───── SELECTION
Amendments

The Heritage Guide to the Constitution

Amendments

Article V

The Congress, whenever two thirds of both Houses shall deem it necessary, shall propose Amendments to this Constitution, or, on the Application of the Legislatures of two thirds of the several States, shall call a Convention for proposing Amendments, which, in either Case, shall be valid to all Intents and Purposes, as Part of this Constitution, when ratified by the Legislatures of three fourths of the several States, or by Conventions in three fourths thereof, as the one or the other Mode of Ratification may be proposed by the Congress....

The process of amendment developed hand in hand with the emergence of written constitutions that established popular government. The charters established by William Penn in 1682 and 1683 provided for amending, as did eight of the state constitutions in effect in 1787. Three state constitutions provided for amendment through the legislature, and the other five gave the power to specially elected conventions.

The Articles of Confederation provided for amendments to be proposed by Congress and ratified by the unanimous vote of all thirteen state legislatures. This proved to be a major flaw in the Articles, as it created an insuperable obstacle to constitutional reform. The amendment process in the Constitution, as James Madison explained in The Federalist No. 43, was meant to establish a balance between the excesses of constant change and inflexibility: “It guards equally against that extreme facility which would render the Constitution too mutable; and that extreme difficulty, which might perpetuate its discovered faults.”

In his Commentaries on the Constitution of the United States (1833), Justice Joseph Story wrote that a government that provides

no means of change, but assumes to be fixed and unalterable, must, after a while, become wholly unsuited to the circumstances of the nation; and it will either degenerate into a despotism, or by the pressure of its inequalities bring on a revolution. . . . The great principle to be sought is to make the changes practicable, but not too easy; to secure due deliberation, and caution; and to follow experience, rather than to open a way for experiments, suggested by mere speculation or theory.

In its final form, Article V creates two ways to propose amendments to the Constitution: through Congress or by a special convention called by the states for the purpose of proposing amendments (Article V, Convention for Proposing Amendments). In either case, the proposed amendment or amendments must then be ratified by the states, either (as determined by Congress) by state legislatures or by ratifying conventions in the states.
──────────
───── STORED ROWS
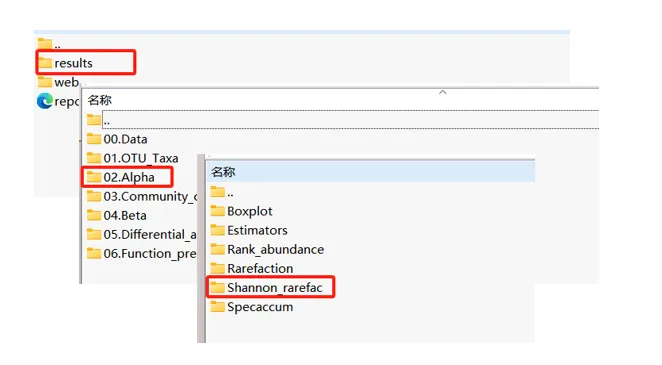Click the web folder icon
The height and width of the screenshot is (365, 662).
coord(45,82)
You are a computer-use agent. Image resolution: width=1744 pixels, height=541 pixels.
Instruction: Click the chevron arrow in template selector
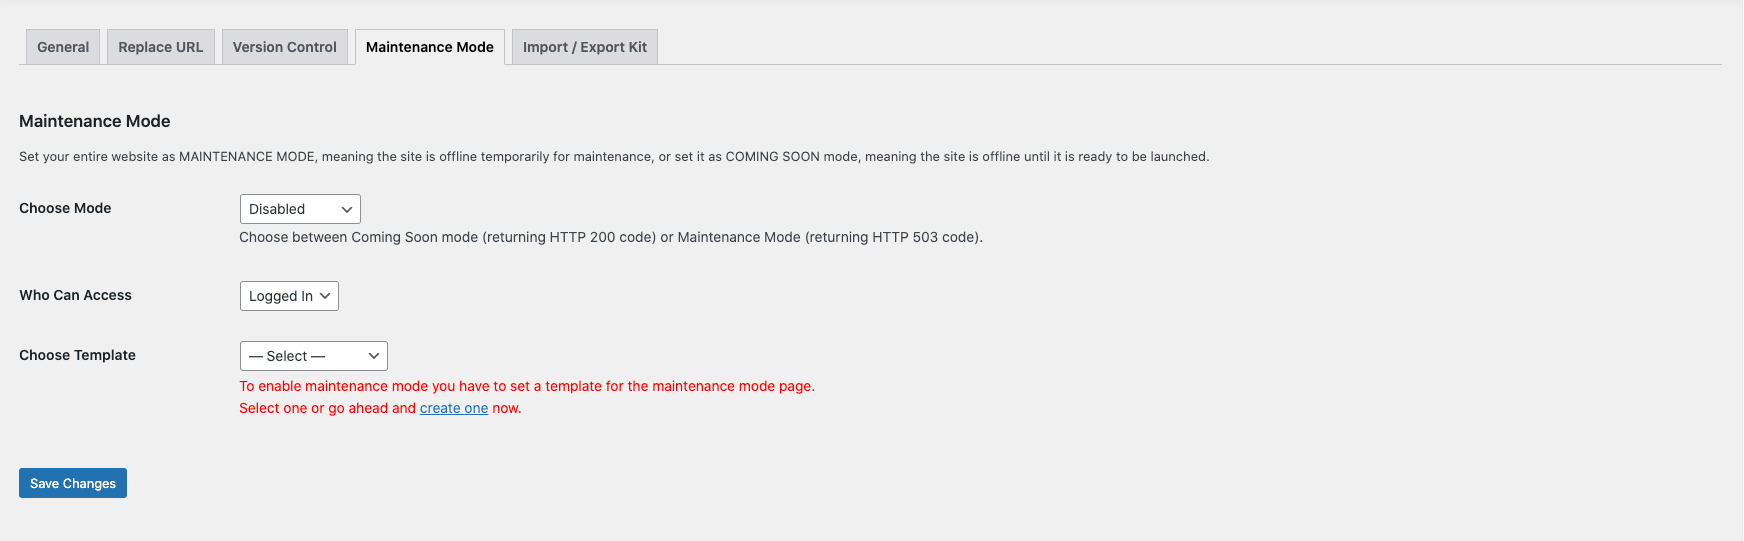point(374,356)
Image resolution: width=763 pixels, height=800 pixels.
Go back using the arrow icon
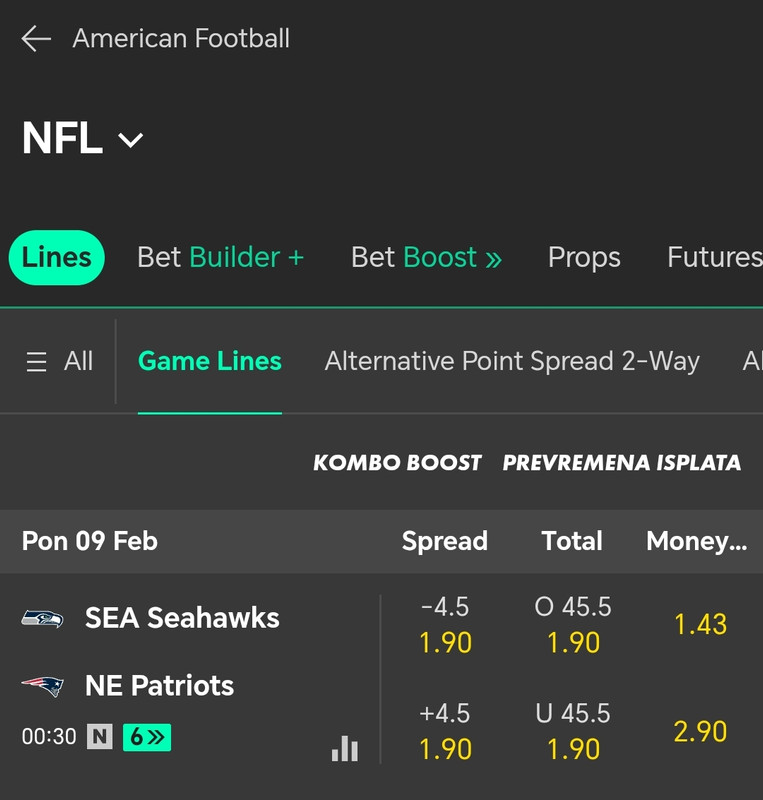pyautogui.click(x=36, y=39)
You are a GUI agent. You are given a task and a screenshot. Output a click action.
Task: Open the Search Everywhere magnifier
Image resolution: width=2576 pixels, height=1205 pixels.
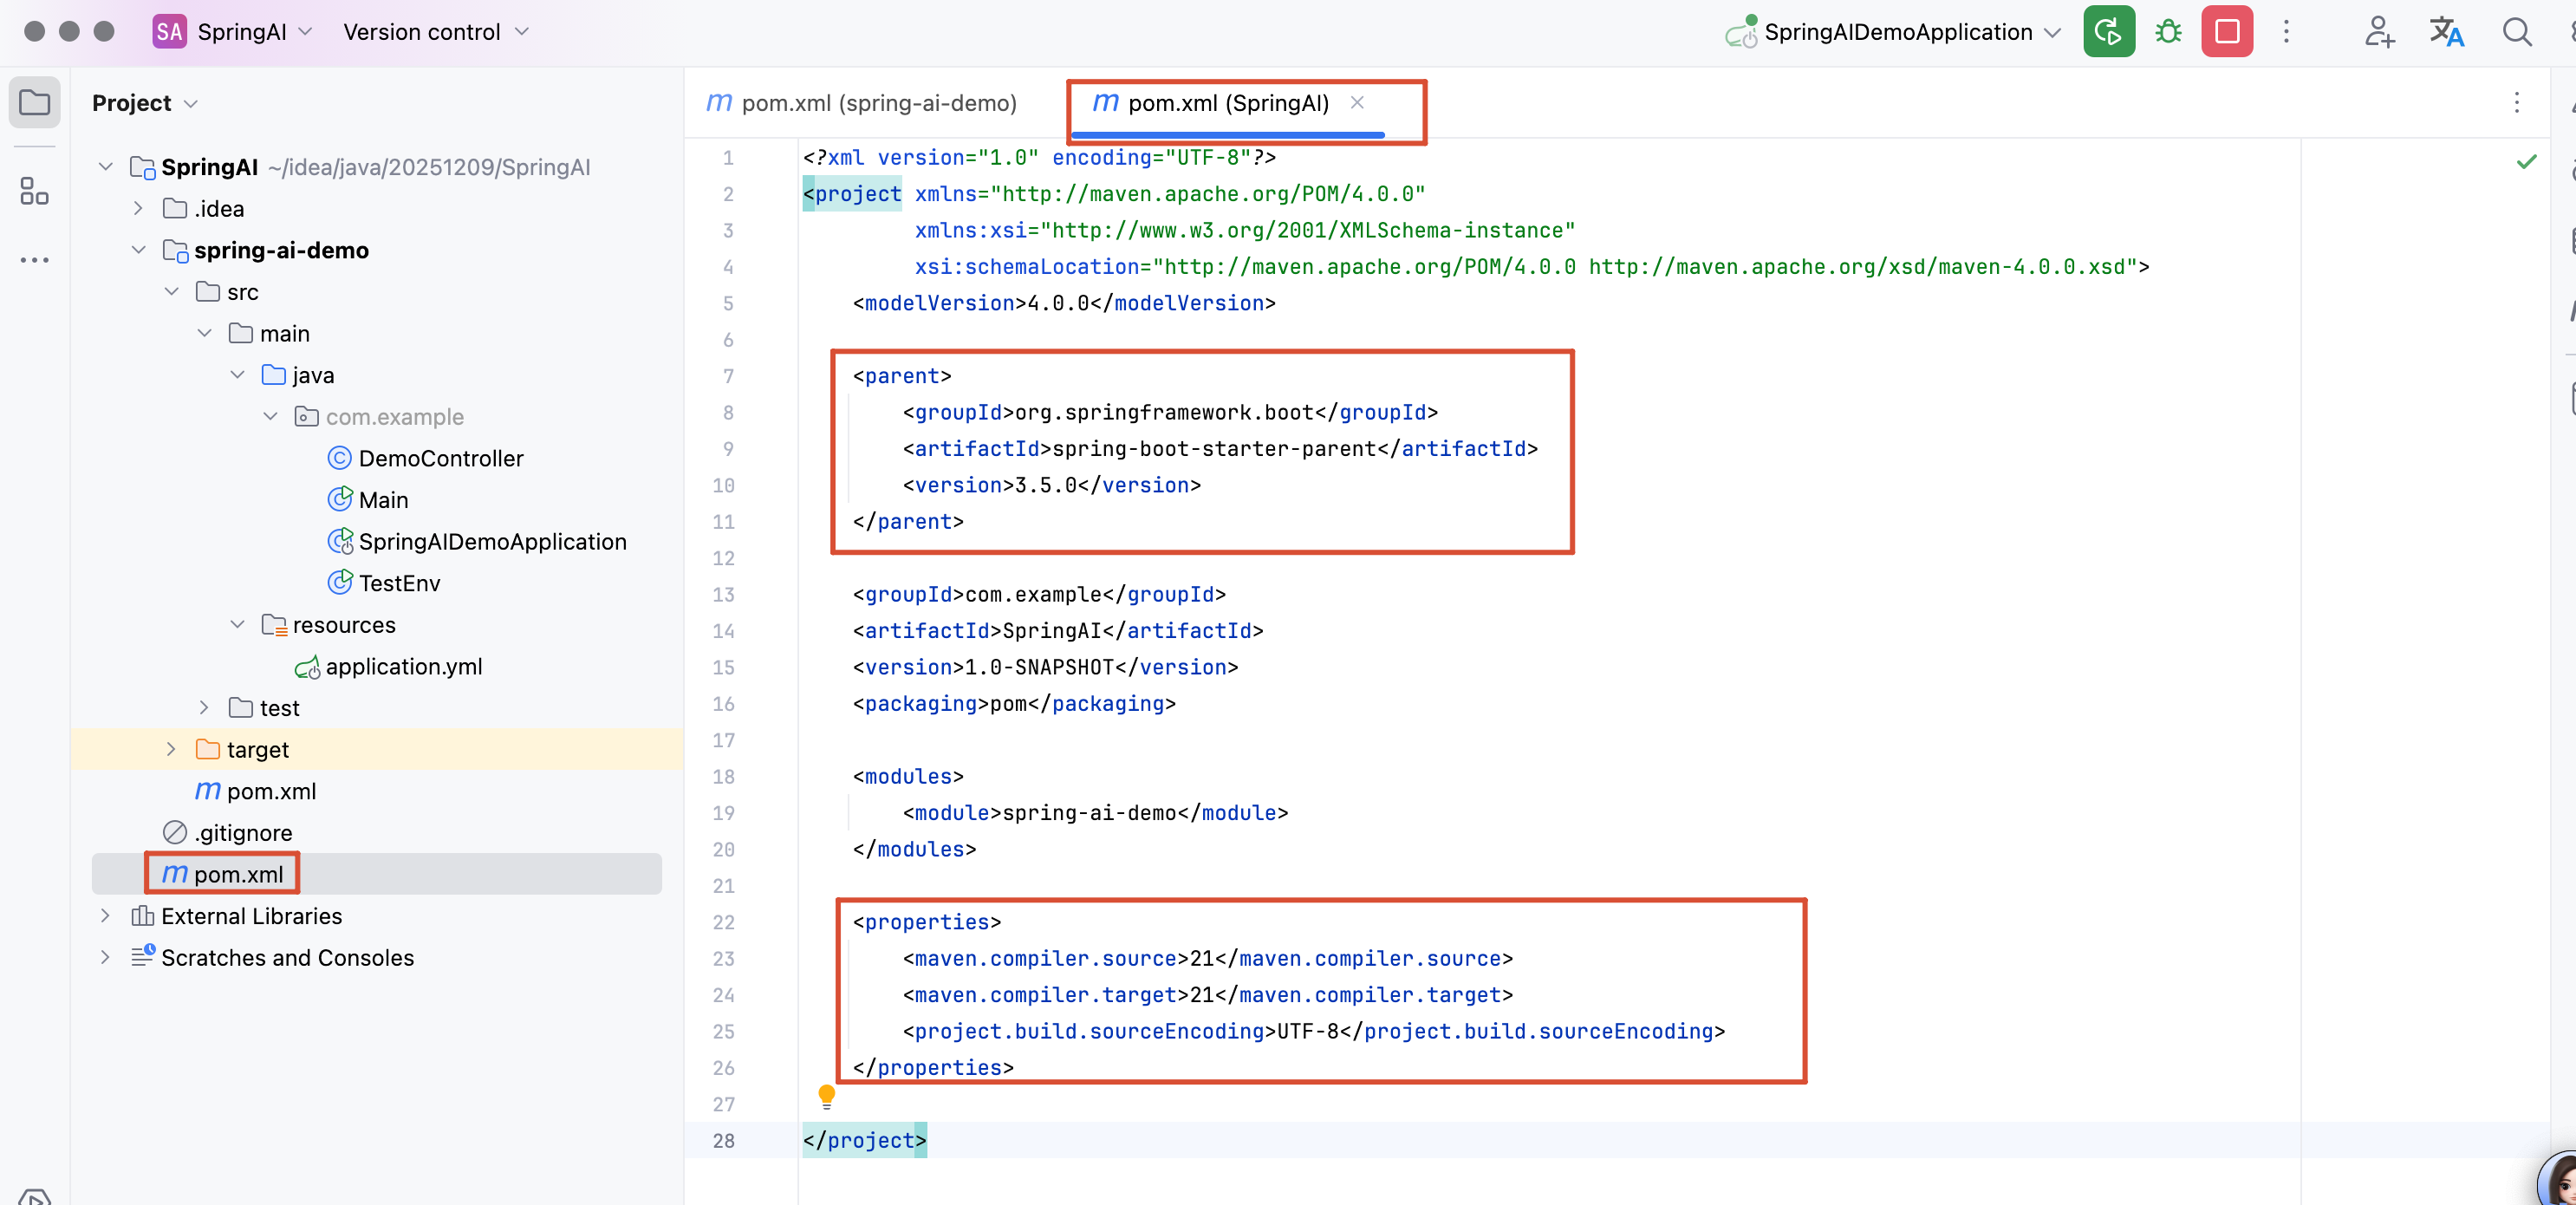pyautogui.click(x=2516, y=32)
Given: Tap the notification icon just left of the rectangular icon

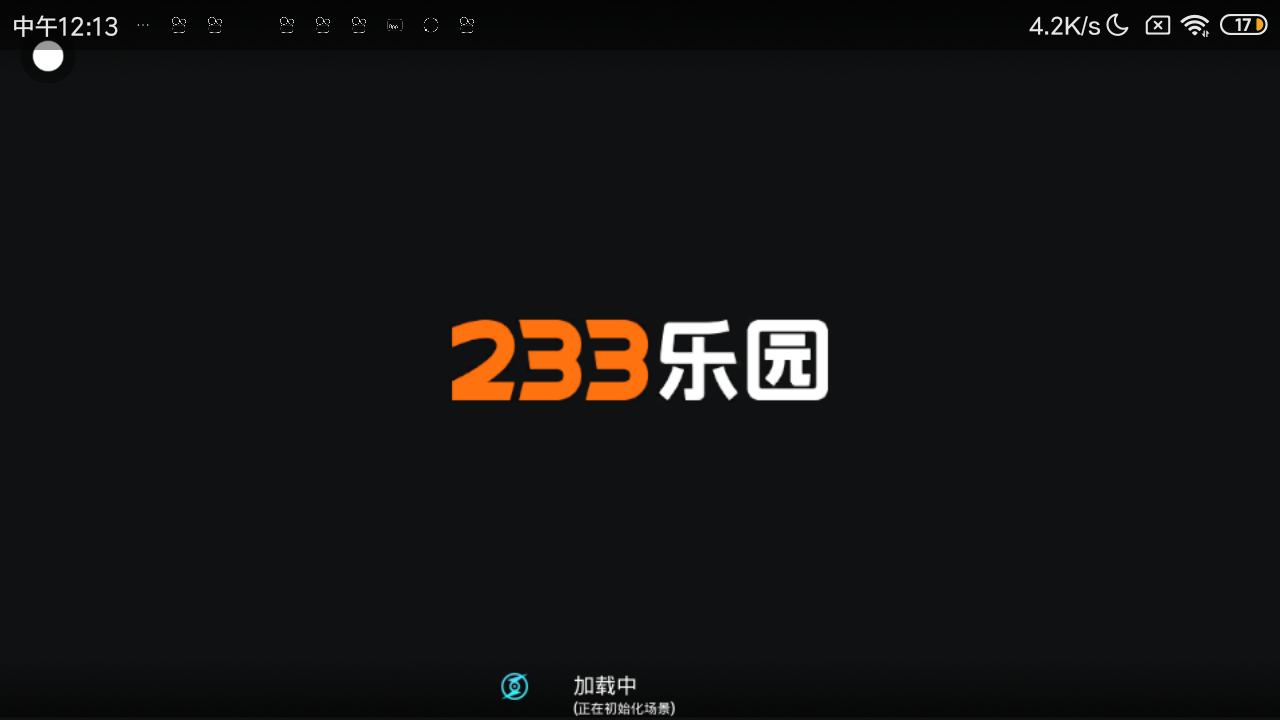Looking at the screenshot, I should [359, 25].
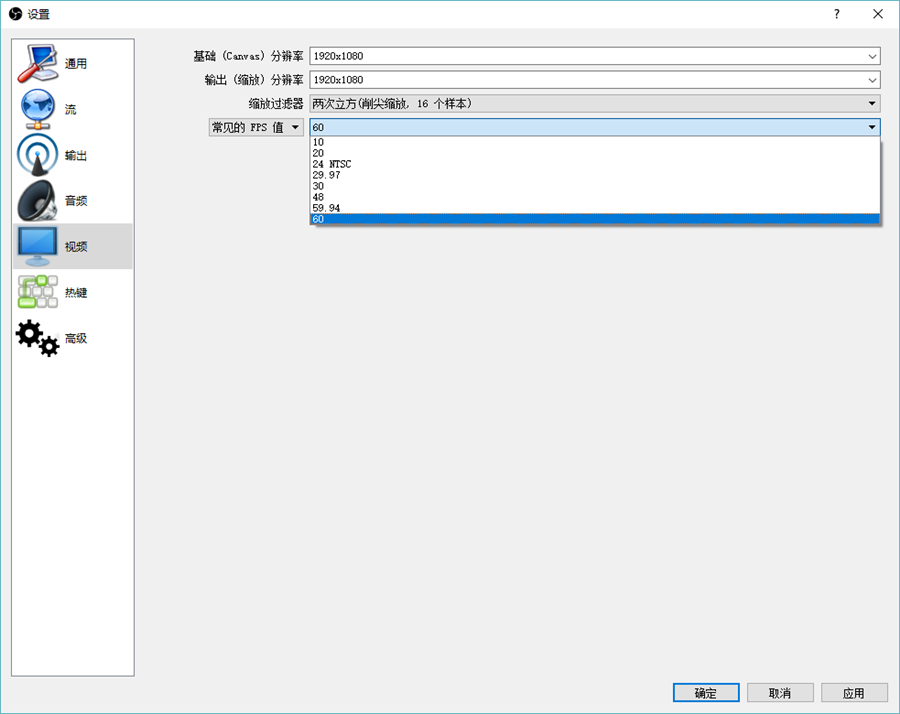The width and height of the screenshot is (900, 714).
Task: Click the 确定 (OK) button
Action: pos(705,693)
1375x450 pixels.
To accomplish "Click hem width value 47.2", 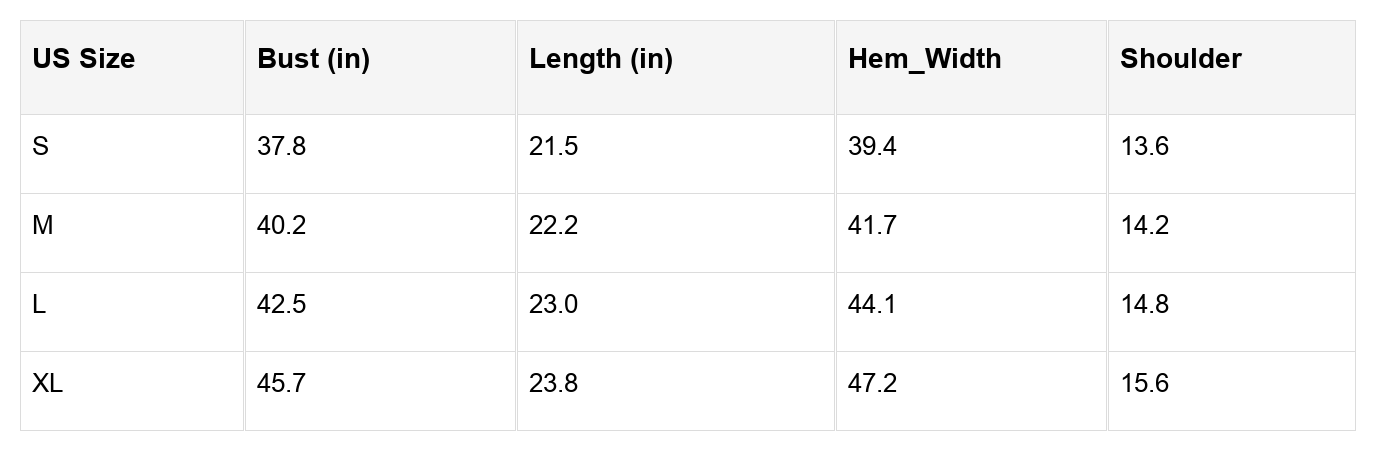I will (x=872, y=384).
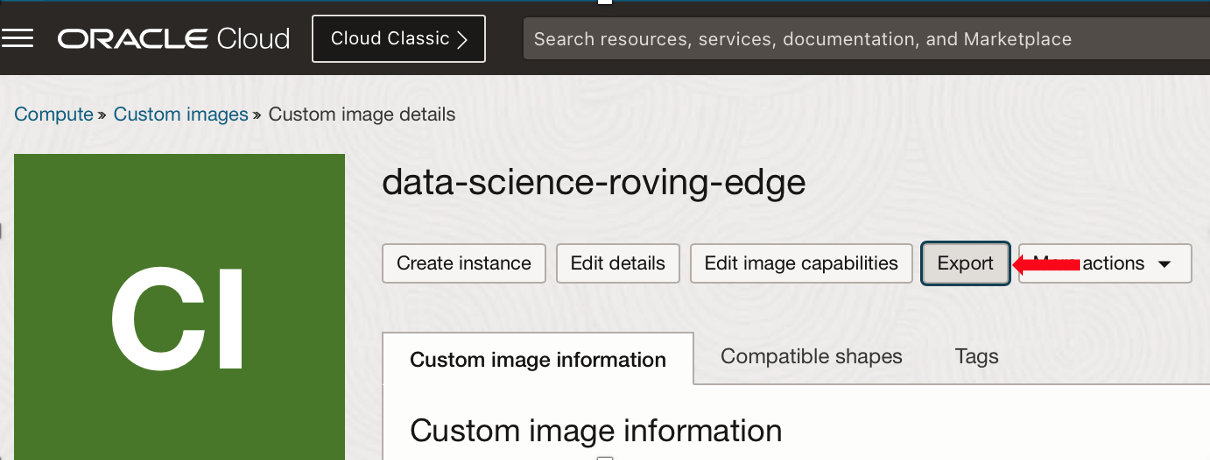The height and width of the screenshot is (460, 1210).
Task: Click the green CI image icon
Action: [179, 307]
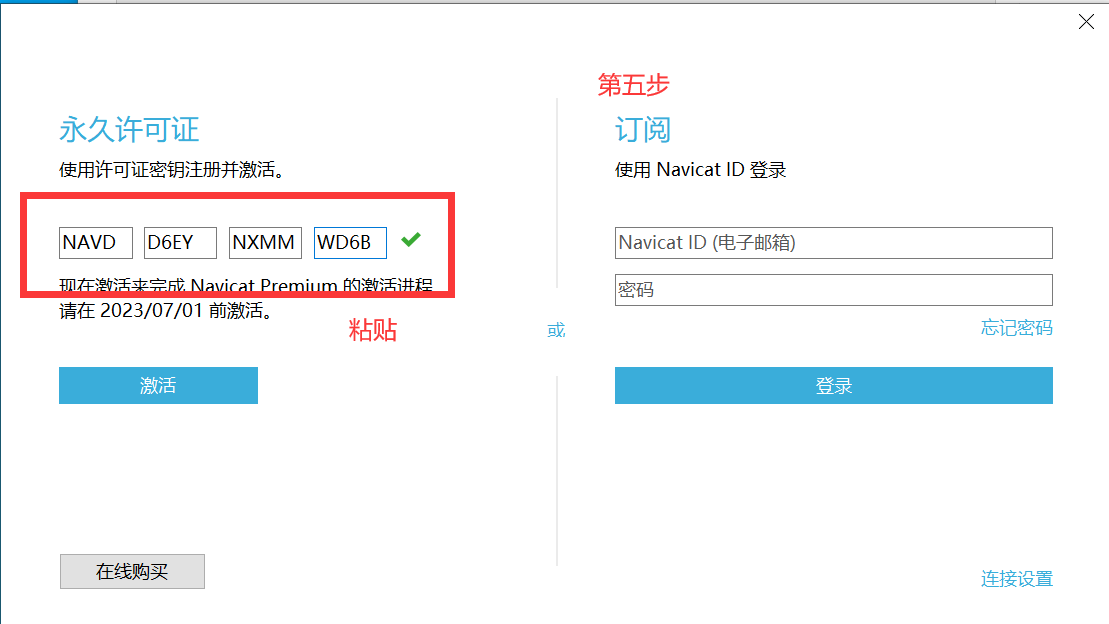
──────────
§ **LIST OF TASKS**:
[1] Write out the part of the passage on the amendment process that opens with the words containing "In its final" and closes with "in the states.".
[2] In the passage on the amendment process, what did the Articles of Confederation require for an amendment to be ratified?
[3] Give what follows the last sentence of the passage on the amendment process.
The listing has no connection to the passage on the amendment process.

§ **RESPONSES IN ORDER**:
[1]
In its final form, Article V creates two ways to propose amendments to the Constitution: through Congress or by a special convention called by the states for the purpose of proposing amendments (Article V, Convention for Proposing Amendments). In either case, the proposed amendment or amendments must then be ratified by the states, either (as determined by Congress) by state legislatures or by ratifying conventions in the states.

[2] The unanimous vote of all thirteen state legislatures.

[3]
More significantly, the double supermajority requirements—two-thirds of both houses of Congress and three-quarters of the states—create extensive deliberation and stability in the amendment process and restrain factions and special interests. It helps to maintain the Constitution as a “constitution” and not an assemblage of legislative enactments. It also roots the amending process in the Founders’ unique concept of structural federalism based on the dual sovereignty of the state and national governments.

The Virginia Plan introduced at the start of the Constitutional Convention called only in a general way for an amendment process that would allow but not require amendment by the national legislature “whensoever it shall seem necessary.” The Committee of Detail proposed a process whereby Congress would call for an amendments convention on the request of two-thirds of the state legislatures. After further debate, the delegates passed language, proposed by Madison (and seconded by Alexander Hamilton), that the national legislature would propose amendments when two-thirds of each house of Congress deem it necessary, or on the application of two-thirds of the state legislatures. Proposed amendments were to be ratified by three-fourths of the states in their legislatures or by state convention. Just before the end of the Convention, George Mason objected that the amendment proposal would allow Congress to block as well as propose amendments, and the method was changed once again to require Congress to call a convention to propose amendments on the application of two-thirds of the states.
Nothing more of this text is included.